Selected excerpt =>
+===+

Pasty Butt: How to Identify It, Treat It, and Prevent Pasty Butt
This article is all about pasty butt in chicks, how to hopefully prevent it, treat it if it happens, and the signs to look for when you first bring home your baby chicks.
We got our first chicks around seven years ago, and I still remember the day I went to check on them. There was a dead baby in the chick pen! I was so sad, and I didn’t know what had happened. When I picked her up, it appeared that there was a hard chunk of (is that poop?) on her bottom.
These days, I know exactly what happened. She was a victim of Pasty Butt, and I had failed at catching it in time. Well, I didn’t know about it, so it was a lesson I learned the hard way.
What is Pasty Butt? How to Identify It, Treat It, and Prevent It
Pasty Butt is a condition that can affect very young chicks. If you raise chickens, you may never have to deal with it, but you should be aware of what it is and what to do about it if it happens because pasty butt is quite common.
Also known as "pasting up," Pasty Butt happens when the vent (the area right under the tail feathers---or down, in the case of chicks) gets clogged with dried feces.

+===+

Supplied records =>
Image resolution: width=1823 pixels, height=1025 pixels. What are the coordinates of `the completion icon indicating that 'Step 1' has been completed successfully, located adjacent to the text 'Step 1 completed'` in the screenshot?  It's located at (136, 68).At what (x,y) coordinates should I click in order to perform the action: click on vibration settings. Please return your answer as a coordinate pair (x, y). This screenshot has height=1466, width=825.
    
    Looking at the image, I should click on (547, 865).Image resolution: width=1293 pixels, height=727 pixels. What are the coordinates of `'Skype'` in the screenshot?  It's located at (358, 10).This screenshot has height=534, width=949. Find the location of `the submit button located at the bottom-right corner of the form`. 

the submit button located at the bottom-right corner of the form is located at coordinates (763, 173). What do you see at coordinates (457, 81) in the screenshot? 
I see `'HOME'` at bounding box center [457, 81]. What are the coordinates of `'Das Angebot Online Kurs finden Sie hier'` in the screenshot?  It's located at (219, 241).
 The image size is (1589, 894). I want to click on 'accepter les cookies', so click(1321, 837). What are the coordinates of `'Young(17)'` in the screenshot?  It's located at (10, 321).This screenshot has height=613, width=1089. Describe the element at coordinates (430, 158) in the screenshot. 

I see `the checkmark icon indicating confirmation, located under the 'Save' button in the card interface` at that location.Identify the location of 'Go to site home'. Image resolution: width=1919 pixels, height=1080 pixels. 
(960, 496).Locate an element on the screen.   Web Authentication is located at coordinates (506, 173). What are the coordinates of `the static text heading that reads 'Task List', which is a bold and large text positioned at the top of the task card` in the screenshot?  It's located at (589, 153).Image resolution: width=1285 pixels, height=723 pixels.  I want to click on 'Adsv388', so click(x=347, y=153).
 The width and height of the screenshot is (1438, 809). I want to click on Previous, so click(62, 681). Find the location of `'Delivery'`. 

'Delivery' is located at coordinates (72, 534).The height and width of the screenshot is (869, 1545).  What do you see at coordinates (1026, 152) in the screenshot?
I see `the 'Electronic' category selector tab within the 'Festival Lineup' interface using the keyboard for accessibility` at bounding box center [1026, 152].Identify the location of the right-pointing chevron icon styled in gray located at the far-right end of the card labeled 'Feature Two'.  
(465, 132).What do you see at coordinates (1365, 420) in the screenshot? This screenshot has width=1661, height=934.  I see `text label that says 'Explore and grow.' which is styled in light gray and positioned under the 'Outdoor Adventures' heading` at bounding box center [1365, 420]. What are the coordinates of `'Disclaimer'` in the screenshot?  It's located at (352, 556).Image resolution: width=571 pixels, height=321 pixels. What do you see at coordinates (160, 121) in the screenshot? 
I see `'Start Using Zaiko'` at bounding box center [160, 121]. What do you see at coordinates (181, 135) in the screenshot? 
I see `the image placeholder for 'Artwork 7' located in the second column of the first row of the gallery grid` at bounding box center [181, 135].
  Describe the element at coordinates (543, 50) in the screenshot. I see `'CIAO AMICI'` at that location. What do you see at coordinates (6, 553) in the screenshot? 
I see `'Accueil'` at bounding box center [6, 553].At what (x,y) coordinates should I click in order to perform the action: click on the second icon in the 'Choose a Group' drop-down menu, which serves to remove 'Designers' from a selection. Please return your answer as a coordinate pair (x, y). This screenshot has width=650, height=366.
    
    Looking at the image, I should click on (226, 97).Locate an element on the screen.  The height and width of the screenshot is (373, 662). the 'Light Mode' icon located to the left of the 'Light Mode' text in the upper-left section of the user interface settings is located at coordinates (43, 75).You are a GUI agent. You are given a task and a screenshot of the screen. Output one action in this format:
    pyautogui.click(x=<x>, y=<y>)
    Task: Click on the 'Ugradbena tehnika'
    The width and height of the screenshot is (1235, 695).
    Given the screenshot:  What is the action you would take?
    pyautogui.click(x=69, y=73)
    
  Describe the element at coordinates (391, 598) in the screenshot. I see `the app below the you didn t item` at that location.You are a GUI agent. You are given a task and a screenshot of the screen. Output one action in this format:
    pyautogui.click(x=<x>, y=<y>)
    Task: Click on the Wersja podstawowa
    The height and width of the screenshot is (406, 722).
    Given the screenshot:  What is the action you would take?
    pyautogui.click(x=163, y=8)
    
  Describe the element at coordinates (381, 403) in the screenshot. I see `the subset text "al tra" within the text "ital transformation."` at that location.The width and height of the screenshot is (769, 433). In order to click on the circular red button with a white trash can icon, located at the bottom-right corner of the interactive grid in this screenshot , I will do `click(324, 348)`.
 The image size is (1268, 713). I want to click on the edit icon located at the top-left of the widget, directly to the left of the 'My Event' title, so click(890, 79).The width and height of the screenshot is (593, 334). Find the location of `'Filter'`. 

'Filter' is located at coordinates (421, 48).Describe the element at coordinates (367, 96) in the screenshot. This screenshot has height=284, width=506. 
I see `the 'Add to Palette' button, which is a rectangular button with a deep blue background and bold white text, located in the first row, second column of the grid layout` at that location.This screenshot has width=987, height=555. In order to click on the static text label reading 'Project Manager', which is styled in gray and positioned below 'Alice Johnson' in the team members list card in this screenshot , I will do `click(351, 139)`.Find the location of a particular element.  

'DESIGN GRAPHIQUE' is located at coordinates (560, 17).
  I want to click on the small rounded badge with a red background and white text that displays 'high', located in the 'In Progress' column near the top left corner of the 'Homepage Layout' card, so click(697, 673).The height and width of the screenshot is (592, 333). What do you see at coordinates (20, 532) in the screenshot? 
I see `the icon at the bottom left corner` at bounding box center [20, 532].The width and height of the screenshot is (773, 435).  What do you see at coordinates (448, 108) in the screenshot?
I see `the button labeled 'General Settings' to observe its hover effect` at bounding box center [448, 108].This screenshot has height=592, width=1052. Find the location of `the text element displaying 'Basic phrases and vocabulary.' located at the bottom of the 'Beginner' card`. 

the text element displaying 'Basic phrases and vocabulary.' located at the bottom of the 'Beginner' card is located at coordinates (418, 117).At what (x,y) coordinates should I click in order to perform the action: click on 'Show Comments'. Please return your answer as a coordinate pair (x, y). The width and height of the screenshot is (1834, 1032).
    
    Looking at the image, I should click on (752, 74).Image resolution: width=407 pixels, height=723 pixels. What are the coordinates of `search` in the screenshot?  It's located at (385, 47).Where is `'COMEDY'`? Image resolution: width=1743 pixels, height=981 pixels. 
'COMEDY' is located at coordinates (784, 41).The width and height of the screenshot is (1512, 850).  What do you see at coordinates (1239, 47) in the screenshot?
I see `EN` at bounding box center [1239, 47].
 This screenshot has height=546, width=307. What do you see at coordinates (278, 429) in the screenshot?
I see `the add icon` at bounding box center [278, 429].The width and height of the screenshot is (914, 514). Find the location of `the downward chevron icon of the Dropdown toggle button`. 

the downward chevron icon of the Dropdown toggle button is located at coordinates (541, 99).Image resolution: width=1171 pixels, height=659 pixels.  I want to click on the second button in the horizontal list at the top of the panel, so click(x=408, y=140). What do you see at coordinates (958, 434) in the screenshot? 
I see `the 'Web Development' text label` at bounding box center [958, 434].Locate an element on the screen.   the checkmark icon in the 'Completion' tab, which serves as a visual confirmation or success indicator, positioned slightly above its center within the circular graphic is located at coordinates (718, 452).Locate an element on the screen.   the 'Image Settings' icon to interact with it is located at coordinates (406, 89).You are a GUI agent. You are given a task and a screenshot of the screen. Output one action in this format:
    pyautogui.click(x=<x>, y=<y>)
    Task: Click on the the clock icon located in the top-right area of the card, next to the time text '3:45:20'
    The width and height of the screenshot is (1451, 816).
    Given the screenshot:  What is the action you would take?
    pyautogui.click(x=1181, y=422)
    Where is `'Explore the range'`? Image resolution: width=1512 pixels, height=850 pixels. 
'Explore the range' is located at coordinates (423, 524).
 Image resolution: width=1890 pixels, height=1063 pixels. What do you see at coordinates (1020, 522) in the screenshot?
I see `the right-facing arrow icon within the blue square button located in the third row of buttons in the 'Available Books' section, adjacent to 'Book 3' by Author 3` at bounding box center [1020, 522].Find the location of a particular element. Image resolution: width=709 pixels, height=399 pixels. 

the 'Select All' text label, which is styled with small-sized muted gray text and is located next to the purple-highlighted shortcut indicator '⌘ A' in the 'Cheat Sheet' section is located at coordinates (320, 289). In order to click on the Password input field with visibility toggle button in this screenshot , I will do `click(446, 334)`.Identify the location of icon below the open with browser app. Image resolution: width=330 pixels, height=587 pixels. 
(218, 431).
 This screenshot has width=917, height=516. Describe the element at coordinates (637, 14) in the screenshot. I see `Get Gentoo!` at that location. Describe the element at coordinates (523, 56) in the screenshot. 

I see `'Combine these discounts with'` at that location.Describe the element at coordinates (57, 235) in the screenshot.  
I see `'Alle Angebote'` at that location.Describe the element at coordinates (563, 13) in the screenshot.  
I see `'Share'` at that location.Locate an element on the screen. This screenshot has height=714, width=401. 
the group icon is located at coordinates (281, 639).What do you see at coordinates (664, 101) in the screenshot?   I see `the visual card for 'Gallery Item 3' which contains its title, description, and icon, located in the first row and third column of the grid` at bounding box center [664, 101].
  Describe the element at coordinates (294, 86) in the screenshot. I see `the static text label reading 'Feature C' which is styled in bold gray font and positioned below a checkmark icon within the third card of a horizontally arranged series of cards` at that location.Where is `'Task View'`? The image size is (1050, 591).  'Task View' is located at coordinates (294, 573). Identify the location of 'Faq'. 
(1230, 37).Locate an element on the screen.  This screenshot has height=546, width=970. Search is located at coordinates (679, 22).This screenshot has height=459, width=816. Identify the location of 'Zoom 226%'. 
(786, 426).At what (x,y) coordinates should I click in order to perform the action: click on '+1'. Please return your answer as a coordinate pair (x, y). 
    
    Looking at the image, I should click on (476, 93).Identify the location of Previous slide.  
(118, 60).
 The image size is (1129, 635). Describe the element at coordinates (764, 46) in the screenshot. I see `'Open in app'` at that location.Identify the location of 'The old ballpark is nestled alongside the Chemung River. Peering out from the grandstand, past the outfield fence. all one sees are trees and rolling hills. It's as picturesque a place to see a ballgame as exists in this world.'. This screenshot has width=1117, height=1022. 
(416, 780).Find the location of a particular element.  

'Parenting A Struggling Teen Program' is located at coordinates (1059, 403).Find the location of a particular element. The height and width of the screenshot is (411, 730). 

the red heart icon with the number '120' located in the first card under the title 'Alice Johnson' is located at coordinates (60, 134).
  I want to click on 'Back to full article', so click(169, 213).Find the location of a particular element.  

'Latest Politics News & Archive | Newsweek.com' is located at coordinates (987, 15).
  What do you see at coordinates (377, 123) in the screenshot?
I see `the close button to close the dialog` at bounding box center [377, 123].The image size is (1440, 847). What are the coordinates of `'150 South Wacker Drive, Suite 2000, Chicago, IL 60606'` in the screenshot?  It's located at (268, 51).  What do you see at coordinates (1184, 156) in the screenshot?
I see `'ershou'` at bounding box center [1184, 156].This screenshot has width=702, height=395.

+===+

Carry on the article about pasty butt in chicks, starting right after its final sentence.

Exercise output =>
Usually the mother hen will keep her chicks' vents cleaned up and healthy, but if you are raising the chicks, then YOU are the mom! :-) It's a great job, and you will have to be the one to do the checking and cleaning as necessary.
The problem with the vent getting clogged is that the chick can't poop. The toxins will very quickly poison the chick, and it will die---usually quickly. That's it! Pasty Butt is a vent clogged with dried feces.
The first few days after you bring your new chicks home is a critical time in their lives. You need to be sure to check on them several times a day and ALWAYS be on the look out for pasty butt.
If you are a new owner to your chicks, here’s an article about how to take care of your chicks when you bring them home for the first time.
Read on to find out how to take care of it and what to look for exactly.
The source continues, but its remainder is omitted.